Task prompt:
Below are the records; give again exactly the line with "GET IN TOUCH (334, 2318)", the line with "Entries feed (777, 1415)", and each line that lies between them, and nothing besides.

[Material shown]

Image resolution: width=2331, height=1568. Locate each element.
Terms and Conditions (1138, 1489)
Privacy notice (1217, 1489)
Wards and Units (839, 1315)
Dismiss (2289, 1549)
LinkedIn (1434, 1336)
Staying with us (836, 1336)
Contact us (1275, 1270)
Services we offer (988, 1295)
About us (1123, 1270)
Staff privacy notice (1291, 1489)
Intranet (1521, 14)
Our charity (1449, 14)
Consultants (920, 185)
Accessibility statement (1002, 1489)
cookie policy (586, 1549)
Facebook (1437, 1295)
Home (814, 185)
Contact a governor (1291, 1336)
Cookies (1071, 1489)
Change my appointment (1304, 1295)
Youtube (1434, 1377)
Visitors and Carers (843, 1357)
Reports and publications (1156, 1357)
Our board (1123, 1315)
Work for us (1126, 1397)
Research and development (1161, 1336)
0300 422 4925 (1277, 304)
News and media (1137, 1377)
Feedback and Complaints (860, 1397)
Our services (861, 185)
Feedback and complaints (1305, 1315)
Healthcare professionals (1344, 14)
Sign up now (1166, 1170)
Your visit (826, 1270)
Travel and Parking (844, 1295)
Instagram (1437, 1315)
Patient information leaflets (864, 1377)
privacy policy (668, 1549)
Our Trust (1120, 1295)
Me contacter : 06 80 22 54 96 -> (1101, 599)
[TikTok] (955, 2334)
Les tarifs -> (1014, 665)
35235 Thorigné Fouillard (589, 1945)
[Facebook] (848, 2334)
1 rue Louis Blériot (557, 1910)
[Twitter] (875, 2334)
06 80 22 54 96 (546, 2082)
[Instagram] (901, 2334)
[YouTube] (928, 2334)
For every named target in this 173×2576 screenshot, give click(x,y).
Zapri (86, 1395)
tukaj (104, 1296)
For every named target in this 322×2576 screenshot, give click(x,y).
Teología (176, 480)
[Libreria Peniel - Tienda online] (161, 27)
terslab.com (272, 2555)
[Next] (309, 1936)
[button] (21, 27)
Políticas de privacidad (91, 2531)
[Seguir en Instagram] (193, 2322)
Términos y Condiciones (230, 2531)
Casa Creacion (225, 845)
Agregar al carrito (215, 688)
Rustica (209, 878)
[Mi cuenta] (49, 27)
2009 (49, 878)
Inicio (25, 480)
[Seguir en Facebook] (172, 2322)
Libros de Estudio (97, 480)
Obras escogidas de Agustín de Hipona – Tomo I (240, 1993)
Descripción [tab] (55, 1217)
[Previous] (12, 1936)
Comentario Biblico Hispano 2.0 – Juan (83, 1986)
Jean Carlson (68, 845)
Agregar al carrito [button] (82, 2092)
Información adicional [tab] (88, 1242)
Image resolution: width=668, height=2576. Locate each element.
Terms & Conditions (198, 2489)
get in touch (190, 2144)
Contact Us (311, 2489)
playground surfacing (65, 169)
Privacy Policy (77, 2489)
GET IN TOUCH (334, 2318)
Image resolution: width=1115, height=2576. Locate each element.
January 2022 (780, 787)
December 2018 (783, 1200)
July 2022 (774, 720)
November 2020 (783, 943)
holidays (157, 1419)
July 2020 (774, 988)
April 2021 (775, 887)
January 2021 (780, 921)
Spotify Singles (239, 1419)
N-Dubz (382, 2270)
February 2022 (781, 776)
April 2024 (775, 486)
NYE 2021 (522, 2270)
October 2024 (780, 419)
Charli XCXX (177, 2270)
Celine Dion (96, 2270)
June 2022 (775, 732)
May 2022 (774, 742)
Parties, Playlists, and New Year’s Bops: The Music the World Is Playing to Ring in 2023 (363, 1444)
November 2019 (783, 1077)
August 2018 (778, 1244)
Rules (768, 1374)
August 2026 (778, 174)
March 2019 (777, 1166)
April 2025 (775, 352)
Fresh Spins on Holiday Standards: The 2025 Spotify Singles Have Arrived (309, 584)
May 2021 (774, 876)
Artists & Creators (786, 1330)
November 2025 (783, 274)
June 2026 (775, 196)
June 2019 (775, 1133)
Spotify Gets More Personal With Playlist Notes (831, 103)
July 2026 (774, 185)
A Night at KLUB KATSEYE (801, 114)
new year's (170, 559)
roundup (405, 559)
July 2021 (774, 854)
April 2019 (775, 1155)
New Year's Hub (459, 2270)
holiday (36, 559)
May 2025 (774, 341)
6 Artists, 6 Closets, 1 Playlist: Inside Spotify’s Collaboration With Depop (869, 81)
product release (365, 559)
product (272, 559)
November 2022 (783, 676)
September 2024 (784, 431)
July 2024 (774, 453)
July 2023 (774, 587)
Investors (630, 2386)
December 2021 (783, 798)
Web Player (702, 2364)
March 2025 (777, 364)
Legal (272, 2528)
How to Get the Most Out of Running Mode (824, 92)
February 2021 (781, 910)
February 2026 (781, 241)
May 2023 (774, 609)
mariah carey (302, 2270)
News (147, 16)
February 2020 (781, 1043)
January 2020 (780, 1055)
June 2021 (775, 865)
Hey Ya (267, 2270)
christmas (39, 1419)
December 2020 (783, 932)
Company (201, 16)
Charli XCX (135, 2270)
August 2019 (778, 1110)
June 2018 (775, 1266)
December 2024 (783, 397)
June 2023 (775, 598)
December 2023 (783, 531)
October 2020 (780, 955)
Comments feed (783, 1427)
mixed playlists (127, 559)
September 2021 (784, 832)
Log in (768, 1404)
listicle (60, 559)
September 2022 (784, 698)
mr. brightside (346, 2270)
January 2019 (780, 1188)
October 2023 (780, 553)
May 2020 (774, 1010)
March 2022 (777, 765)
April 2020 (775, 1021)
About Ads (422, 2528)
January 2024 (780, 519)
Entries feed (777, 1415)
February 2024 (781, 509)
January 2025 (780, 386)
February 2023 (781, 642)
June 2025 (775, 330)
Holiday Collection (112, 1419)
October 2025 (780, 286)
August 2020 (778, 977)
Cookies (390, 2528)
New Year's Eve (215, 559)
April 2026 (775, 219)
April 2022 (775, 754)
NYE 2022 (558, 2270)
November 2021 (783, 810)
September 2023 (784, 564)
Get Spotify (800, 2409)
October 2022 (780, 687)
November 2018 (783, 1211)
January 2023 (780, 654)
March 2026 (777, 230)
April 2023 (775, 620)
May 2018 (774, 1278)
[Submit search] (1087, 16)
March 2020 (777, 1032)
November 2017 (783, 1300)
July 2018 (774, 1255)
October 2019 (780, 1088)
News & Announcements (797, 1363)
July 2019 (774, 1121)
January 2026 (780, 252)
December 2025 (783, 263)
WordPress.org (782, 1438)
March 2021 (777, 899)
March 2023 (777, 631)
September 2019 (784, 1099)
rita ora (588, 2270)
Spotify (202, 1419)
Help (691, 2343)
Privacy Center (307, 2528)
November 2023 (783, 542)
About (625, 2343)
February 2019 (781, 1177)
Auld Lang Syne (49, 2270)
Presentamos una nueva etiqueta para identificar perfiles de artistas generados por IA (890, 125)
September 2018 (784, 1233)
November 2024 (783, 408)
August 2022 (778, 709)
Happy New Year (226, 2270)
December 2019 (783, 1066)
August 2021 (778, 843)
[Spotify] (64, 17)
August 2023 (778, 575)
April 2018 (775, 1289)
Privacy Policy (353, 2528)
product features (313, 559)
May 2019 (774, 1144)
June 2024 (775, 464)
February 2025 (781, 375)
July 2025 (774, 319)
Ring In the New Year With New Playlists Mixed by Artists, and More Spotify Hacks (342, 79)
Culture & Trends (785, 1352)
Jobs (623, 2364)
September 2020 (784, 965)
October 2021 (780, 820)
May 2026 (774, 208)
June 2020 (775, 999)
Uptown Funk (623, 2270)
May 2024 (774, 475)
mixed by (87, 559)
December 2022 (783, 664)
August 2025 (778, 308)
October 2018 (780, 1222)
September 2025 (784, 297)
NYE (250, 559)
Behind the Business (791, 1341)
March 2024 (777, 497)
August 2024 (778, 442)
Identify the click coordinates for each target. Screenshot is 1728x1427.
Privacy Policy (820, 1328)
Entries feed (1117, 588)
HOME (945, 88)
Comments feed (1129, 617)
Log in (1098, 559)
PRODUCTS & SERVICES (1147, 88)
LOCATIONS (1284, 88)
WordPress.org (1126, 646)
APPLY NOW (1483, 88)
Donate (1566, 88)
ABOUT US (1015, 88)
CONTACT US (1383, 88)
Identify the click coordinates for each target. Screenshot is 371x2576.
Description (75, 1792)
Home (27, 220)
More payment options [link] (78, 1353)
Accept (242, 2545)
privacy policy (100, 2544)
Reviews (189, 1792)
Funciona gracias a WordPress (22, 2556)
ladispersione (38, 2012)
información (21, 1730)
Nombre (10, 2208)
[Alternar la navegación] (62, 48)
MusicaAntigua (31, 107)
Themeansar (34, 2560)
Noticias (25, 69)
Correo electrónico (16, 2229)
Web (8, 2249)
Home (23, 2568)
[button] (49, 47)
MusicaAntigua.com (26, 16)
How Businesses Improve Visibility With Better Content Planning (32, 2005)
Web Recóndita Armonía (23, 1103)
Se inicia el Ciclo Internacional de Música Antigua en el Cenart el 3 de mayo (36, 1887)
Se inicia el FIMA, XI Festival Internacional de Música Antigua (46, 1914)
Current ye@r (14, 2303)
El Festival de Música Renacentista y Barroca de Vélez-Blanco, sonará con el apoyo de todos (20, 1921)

[/Material shown]

Finished exercise:
GET IN TOUCH (334, 2318)
Image resolution: width=1115, height=2576. Locate each element.
January 2022 (780, 787)
December 2018 (783, 1200)
July 2022 (774, 720)
November 2020 (783, 943)
holidays (157, 1419)
July 2020 (774, 988)
April 2021 (775, 887)
January 2021 (780, 921)
Spotify Singles (239, 1419)
N-Dubz (382, 2270)
February 2022 (781, 776)
April 2024 (775, 486)
NYE 2021 (522, 2270)
October 2024 (780, 419)
Charli XCXX (177, 2270)
Celine Dion (96, 2270)
June 2022 (775, 732)
May 2022 (774, 742)
Parties, Playlists, and New Year’s Bops: The Music the World Is Playing to Ring in 2023 (363, 1444)
November 2019 (783, 1077)
August 2018 (778, 1244)
Rules (768, 1374)
August 2026 (778, 174)
March 2019 (777, 1166)
April 2025 (775, 352)
Fresh Spins on Holiday Standards: The 2025 Spotify Singles Have Arrived (309, 584)
May 2021 (774, 876)
Artists & Creators (786, 1330)
November 2025 (783, 274)
June 2026 (775, 196)
June 2019 (775, 1133)
Spotify Gets More Personal With Playlist Notes (831, 103)
July 2026 (774, 185)
A Night at KLUB KATSEYE (801, 114)
new year's (170, 559)
roundup (405, 559)
July 2021 (774, 854)
April 2019 (775, 1155)
New Year's Hub (459, 2270)
holiday (36, 559)
May 2025 (774, 341)
6 Artists, 6 Closets, 1 Playlist: Inside Spotify’s Collaboration With Depop (869, 81)
product release (365, 559)
product (272, 559)
November 2022 (783, 676)
September 2024 (784, 431)
July 2024 (774, 453)
July 2023 (774, 587)
Investors (630, 2386)
December 2021 (783, 798)
Web Player (702, 2364)
March 2025 (777, 364)
Legal (272, 2528)
How to Get the Most Out of Running Mode (824, 92)
February 2021 (781, 910)
February 2026 (781, 241)
May 2023 (774, 609)
mariah carey (302, 2270)
News (147, 16)
February 2020 (781, 1043)
January 2020 (780, 1055)
June 2021 (775, 865)
Hey Ya (267, 2270)
christmas (39, 1419)
December 2020 (783, 932)
Company (201, 16)
Charli XCX (135, 2270)
August 2019 (778, 1110)
June 2018 (775, 1266)
December 2024 (783, 397)
June 2023 (775, 598)
December 2023 (783, 531)
October 2020 (780, 955)
Comments feed (783, 1427)
mixed playlists (127, 559)
September 2021 (784, 832)
Log in (768, 1404)
listicle (60, 559)
September 2022 (784, 698)
mr. brightside (346, 2270)
January 2019 (780, 1188)
October 2023 (780, 553)
May 2020 (774, 1010)
March 2022 (777, 765)
April 2020 (775, 1021)
About Ads (422, 2528)
January 2024 (780, 519)
Entries feed (777, 1415)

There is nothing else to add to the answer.